Suzette explained to TVNZ1's Breakfast this morning that the pair had come to New Zealand "to talk to people, to illustrate that it is OK to be a Down syndrome person and to illustrate to people that you can acquire many things and you can do many things if you really want to and really try to do certain things".

Sheri said some of the hurdles she faced while studying for her teaching diploma was failing some of her subjects "again and again, and sometimes again".

"I never gave up - I only tried harder. I believe your only failure [is when] you give up trying.

"I never felt sorry for myself. It is a waste of energy. I am [in] good company. Three presidents of the USA – Ronald Reagan, Jimmy Carter and Lyndon Johnson – all needed some extra time to finish their studies, so who am I to complain?"

Sheri said she would like people to know that life "has no guarantees" but to "never let our circumstances limit our dreams".

"If you want guarantees, buy yourself a kettle. The truth is life has happiness and sadness, but it depends on us on what we do with our lives.
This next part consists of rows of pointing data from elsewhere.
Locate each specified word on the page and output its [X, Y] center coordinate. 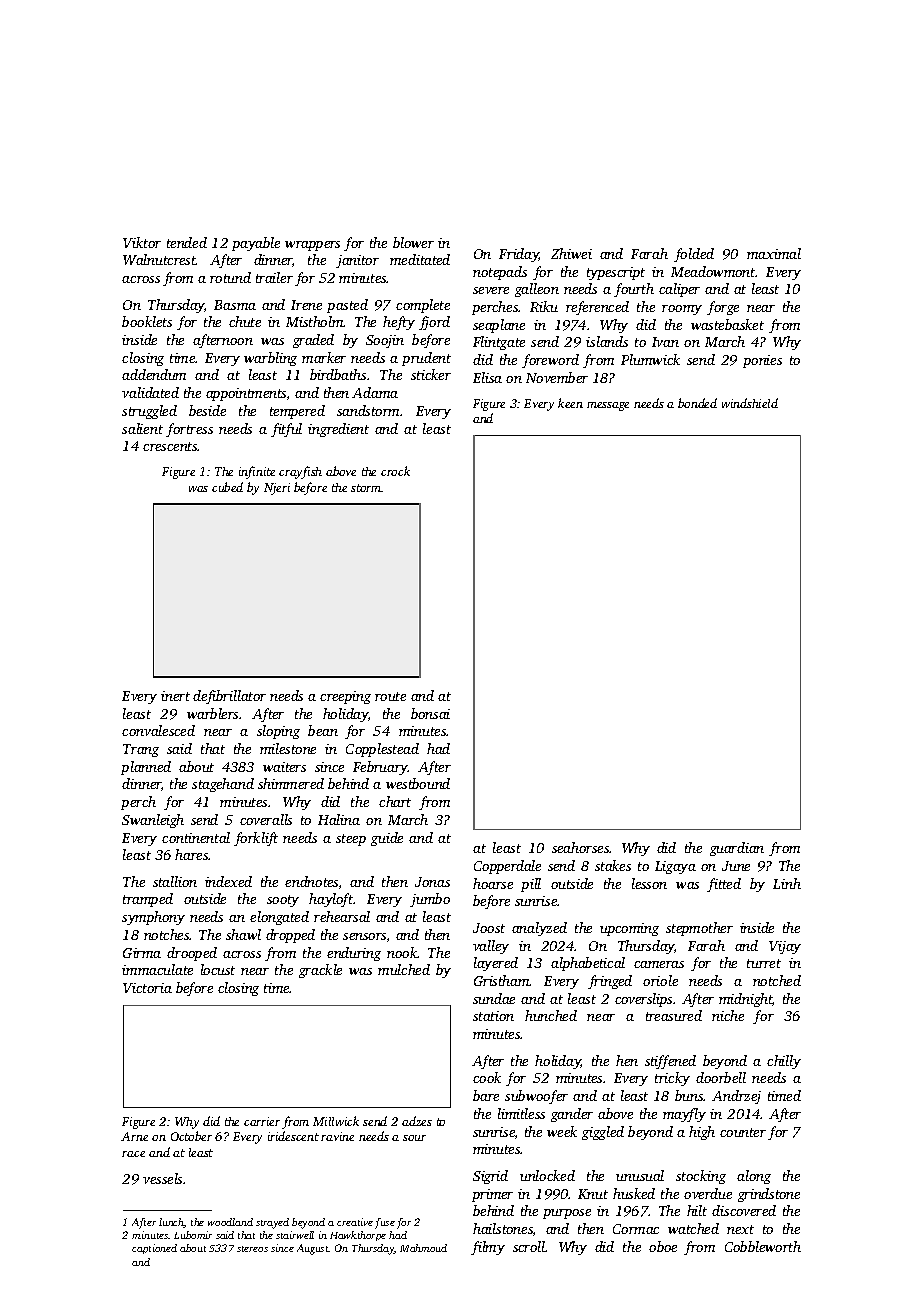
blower [413, 242]
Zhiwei [571, 253]
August [313, 1249]
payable [256, 244]
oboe [663, 1246]
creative [355, 1222]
"Success is measured against oneself – never compare you to others," she said. "We must never let our circumstances limit our dreams. Rather, use it to our advantage and don't ever waste time.

"In my life, the elevator to success has been out of order and I have to use the stairs. I have the take one step at a time.

"Without shortcuts, and a lot of hard work, everything worked out for me in the end, so even if it hasn't worked out for you yet, just keep on trying.

"Remember to believe in yourself. If you think you can’t, you can’t. Shoot for the stars and be the best you that you can be today."

Suzette said when Sheri was born in South Africa 37 years ago, people's perception of Down syndrome and other disabilities was "much different from today".

"When Sheri was born, the idea was still to put children who do not fit into the perfect box, which they thought was the perfect box, in institutions," she said, adding that there was "no support", including speech therapy.

Suzette said while some people in South Africa believe that people give birth to children with disabilities because they have sinned, she said the moment she saw Sheri, she "realised that it was such a perfect little baby, looking different from the other babies".

In school, Suzette said Sheri was only allowed to go to school if she blended in with the other students as much as possible.

"So while she was in school", Suzette said, "she knew she had to fit in or leave, and I asked her to please look at what the so-called typical children do, and try to do the same."

Sheri, an assistant teacher in pre-primary classes, said her favourite part of teaching is working at a "special school for learners with learning problems".

"The children accept me as teacher, and they come to me with their problems because they can relate to me," she said. "I cannot have my own children, so the children in my school fill a huge, empty space in my life which hurts me so much."